While watching Since Otar Left, a superb drama set in the post-Communist ruins of Tbilisi, Georgia, those with ears keen to the inflections of French, Russian and Georgian might realize that we are, in fact, watching actors. Of the three principal women, only one is Georgian while another is Russian and a third is Polish-French.
But it's a testament to French director Julie Bertucelli's background in documentaries that the film's world of dreary Soviet-era apartment buildings, flea marketeering and petty graft is so convincing. Bertucelli has spent a lot of time in Georgia and it shows in ways big and small. An example of the latter: A late night visit to the emergency room reveals a hospital with faint, flickering light courtesy of a generator and doctors who will leave their chess games if you can pay in cash.
Although we never meet Otar in this film, he's the pride and joy of family matriarch Eka, the good son who gave up a non-lucrative medical career to work as a construction worker in Paris. He calls frequently and sends money home. But when he dies, daughter Marina and granddaughter Ada endeavor to keep the truth from Eka. It's a peg on which hangs a delicately observed family drama and a portrait of contemporary Europe in the age of mobile capitalism and the mobile labor force that chases after the money.

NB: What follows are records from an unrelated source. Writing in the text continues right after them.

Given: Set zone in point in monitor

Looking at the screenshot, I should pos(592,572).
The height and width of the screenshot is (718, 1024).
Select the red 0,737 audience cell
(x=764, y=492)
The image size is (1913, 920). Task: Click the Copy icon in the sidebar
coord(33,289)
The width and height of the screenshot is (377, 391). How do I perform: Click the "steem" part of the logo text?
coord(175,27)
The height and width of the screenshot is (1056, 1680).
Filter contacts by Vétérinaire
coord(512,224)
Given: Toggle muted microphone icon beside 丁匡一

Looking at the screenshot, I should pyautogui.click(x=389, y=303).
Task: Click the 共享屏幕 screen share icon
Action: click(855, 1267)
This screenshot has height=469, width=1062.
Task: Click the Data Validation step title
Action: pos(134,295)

Since Otar Left also features a fine performance from 90-something Esther Gorintin (pictured above), who began her acting career just a few years ago. There aren't words to describe the image of Eka/Gorintin sneaking off from her family and smoking two cigarettes on an amusement park ride. And just as the film reaches one inevitable conclusion, Bertucelli pulls out another one. The result is one of the most powerfully affecting final reels in recent cinema.